No he didn't. You know we can read, right? He presented a re-analysis of a meta-analysis. If he thought the data from Ferguson were unreliable, then why would he reanalyse them to support his conclusions?
“These studies are unreliable and shouldn’t be used to draw any firm conclusions. Unless your conclusion is that social media causes mental health problems, in which case these studies are certainly reliable.”
I get the critique, I just didn’t think it decimated Jon’s argument. He eyeballed some effect sizes in a blog post. It's sloppy, but it's reasonable to argue over what kinds of experiments should be meta-analyzed to answer the research question.
The issue is that he did not just argue over "what kinds of experiments should be meta-analyzed to answer the research question", he then proceeded to meta-analyze them incorrectly, and claimed the statistical evidence from his re-analysis supported his hypothesis. This is the part that Jané responded to. I don't see what is pedantic about this.
The exchange did seem to get more constructive to me in the replies. But Jane's critique starts with "if you conduct a re-analysis of any study you should be certain that the re-analysis is of higher methodological quality than the original study." I felt like this made a statistical straw man of Jon's original blog post and then burned it. So that's why I read it as pedantic. It seemed like a teacher finding (real) grammatical mistakes in a student's paper but ignoring the substance of the student's argument.
Whether I'm right or not, there's a deeper question here about how effective we want methodological criticism to be. If critics can't situate their feedback in the context of their colleagues' research goals, meritorious criticisms are going to be dismissed as pedantic.
Do you think it makes sense that a re-analysis is of lower quality than the original analysis? What would be the point?

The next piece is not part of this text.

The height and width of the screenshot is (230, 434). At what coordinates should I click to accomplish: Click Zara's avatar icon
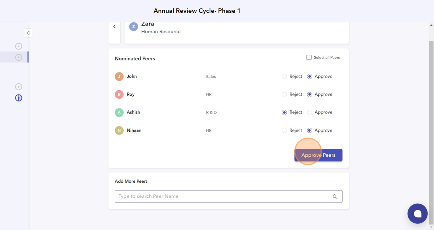coord(134,27)
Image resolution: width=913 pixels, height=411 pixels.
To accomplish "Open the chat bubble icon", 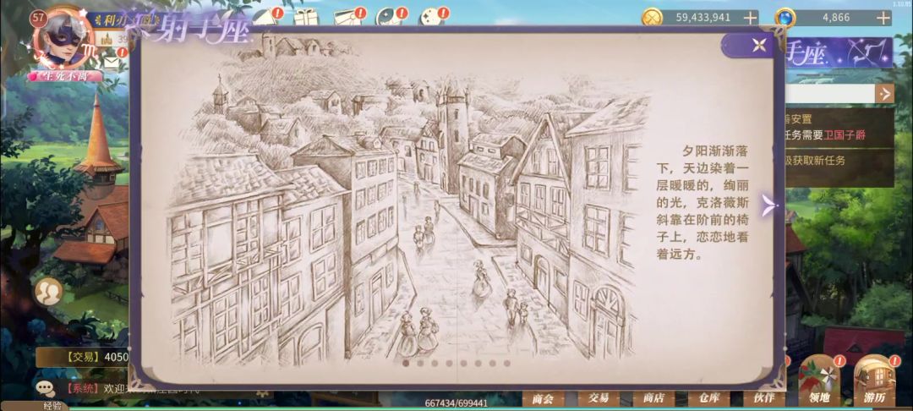I will 46,388.
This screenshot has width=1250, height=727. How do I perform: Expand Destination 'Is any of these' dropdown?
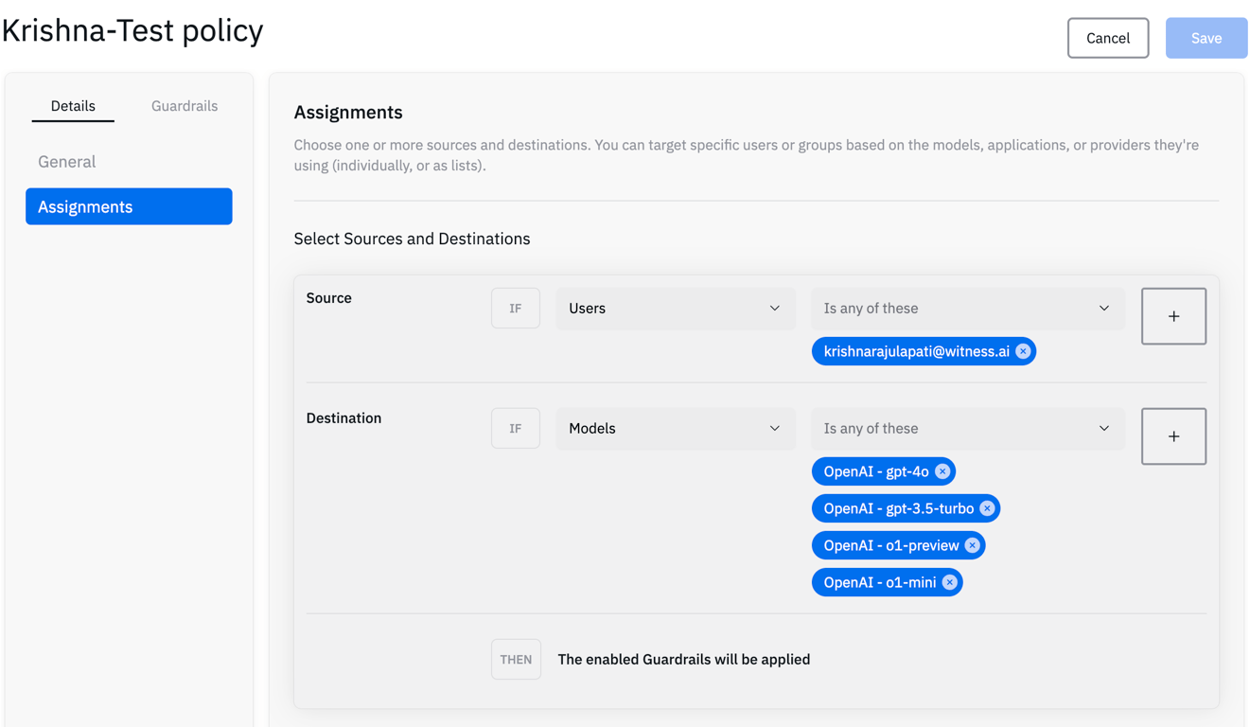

To suggest a fruitful direction for future research.
The misinformation paper is typical for the genre and doesn't say much. The core problem with all academic misinformation research is that it takes as axiomatic that misinformation academics are capable of figuring out what's true or false on a large scale across many different questions, and also selecting questions in a way that's representative of the full span of people's beliefs.
Neither belief is true and arguably these beliefs are obviously foolish. A typical failure mode of such papers is to compile a list of "untrue beliefs" that are simply things the researchers found by reading right wing media. No justification for the beliefs being untrue is ever provided, and if any left wing beliefs are included at all they are deliberately chosen to be as obscure as possible. And that's all it takes to conclude the problem of misinformation is "partisan bias" (read: non-leftists).
You can't draw any conclusions from a research foundation that weak. All such researchers deserve to be fired and banned from receiving money from the government ever again.
Interesting collection of links. I especially appreciated reading about the scrutiny of misinformation and the effects of social media. It's so easy for assumptions or hypotheses to suddenly become "well everyone knows..." statements.